Monday, July 19, 2010

Script logs as HTML+RDFa: mix free text reporting with CSV

Richard (Talis) wrote up a three-step tutorial on how to publish your data. I think I would be more than happy if scientists reached step 1. Related, Ola asked me a while ago if I was interested in using the computing facilities of UPPMAX, and I was. But until this weekend I did not have the time or energy to give it a spin. If you are puzzled how the heck I see those two items related, read on :)

Two days later, today, I ran my first analysis. Still a test run, but using the CDK to perceive atom types on the first 2.5 GB of PubChem data. The full data set is now 80 GB, and I will start doing this analysis today. You might remember this already two years ago (see Wicked chemistry and unit testing) for a small subset, but only now have the power to analyze all compounds. The UPPMAX system I work on has 348, each with 8 cores. Each core has 3 GB of memory, but I am using the IteratingPCCompoundXMLReader class anyway. Analyzing the 2.5 GB of data was done using 50 nodes, and finished in about a minute. Nice :)

Now, this first run dumped the results as a plain text file, looking like:

CID 200234: Ti  1
CID 200235: Ti 1
CID 200237: Sb 1 Sb 2
CID 200365: S 1
CID 200761: Hg 1
CID 201374: Ce 1 Ce 2
CID 201395: As 1 

Simple and effective.

Or? And this is where the two items outlined in the first paragraph meet. No, this is not useful. Since the output is from an analysis of PubChem, I'm sure you already figured out that the first two columns indicate the compound being analyzed. You might also work out that then the elements are given for which the atom type perception failed. You may even figure out that the number is likely to be the index in the connection table representation of the molecule. Right?

But what about machine readability? I could, of course, write the output as CSV, but then I would loose my ability to write the report in human readable format. And moreover, the list of failing atom types does not have a fixed length, as you can see in the example lines given earlier.

Now, this is where RDF comes in. If I create my output as HTML+RDFa, I can do fancy stuff. My results page could link directly to PubChem, so that I can inspect the actual compound. Though I could do that even with merely HTML. But with RDFa, I can actually make my free text log output machine readable. I can accurately annotate what bits are informative:

<div about="#200234" typeof="um:Compound">CID
  <span property="um:cid" datatype="xsd:integer">200234</span>:
  <span rel='um:hasProblem'>
  <span about='#error0' typeof='um:Problem'>
    <span property='um:hasElement'>Ti</span>
    <span property='um:hasIndex' datatype='xsd:integer'>1</span>

The file is not backed up by an OWL ontology, but where possible one would do that. Reuse of ontologies is a good thing (e.g. use a service like Schemapedia).

Now, I can easily open up this file in a web browser (follow this link) and get the same view as above.
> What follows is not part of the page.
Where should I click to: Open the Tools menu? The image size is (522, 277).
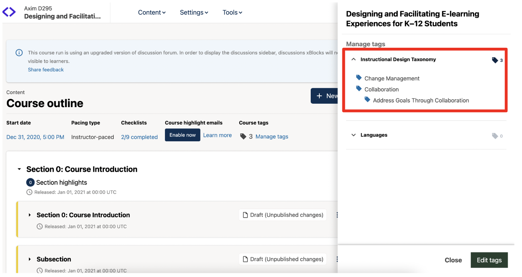(x=232, y=12)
But I can also import the file directly into Bioclipse (see Semantic Web features in Bioclipse 2.2), or in any other tool that supports RDFa. I can then use SPARQL to do some first analysis, for example, with:

PREFIX um: <>

SELECT ?elem (count(*) AS ?count) WHERE {
  ?compound um:cid ?cid;
     um:hasProblem ?problem .
  ?problem um:hasElement ?elem .
} GROUP BY ?elem ORDER BY ?elem

Combine that with the RDFaDev tool I wrote about last week (see RDFaDev: HTML+RDFa development with FireFox). Now you should get some feeling of the advantages of using Open Standards: I can do some initial analysis of the results, just right there in the web browser you have open anyway:

Therefore, next time you ask your data analyst to perform some calculation, insist that he sends you HTML+RDFa log files with results. Better, ask him to put it online, and you immediately reach Step 3 in the analysis by David.


  1. Nice ... RDF/RDFa really make things connect better.
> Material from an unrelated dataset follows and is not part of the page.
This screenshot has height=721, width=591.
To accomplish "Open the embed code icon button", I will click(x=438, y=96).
    Probably should enable ARCs RDFa parser as well, in RDFIO.

  2. Yeah, already wanted to ask you if you could also import RDF by passing a URL.

  3. Hi,
    see I found that interesting, you wrote:

    The UPPMAX system I work on has 348, each with 8 cores. Each core has 3 GB of memory, but I am using the IteratingPCCompoundXMLReader class anyway. Analyzing the 2.5 GB of data was done using 50 nodes, and finished in about a minute. Nice :)

    That refers to KALKYL

    That means 2784 cores/20.5 TFlops = 50*8 cores/ x TFlops = 2.945 TFlops.

    Now 3000 GFlops, there was no such supercomputer 10 years ago! Amazing!

    TOP 500 June 2000
    ASCI Red had an Rmax of 2379 GFLops in 2000.

    Only a year later it was topped by ASCI White

    That beast came with a price tag of 110 million US Dollars. Nice :)

    I think that's incredible and probably a good way for unit testing :-o Imagine you have a cloud or cluster service and you can run millions of compounds for unit and error testing.


  4. Hi Tobias,

    yeah, this really takes cheminformatics to a next level. These are unprecedented statistics. You can't just but wonder if such is done for commercial software :)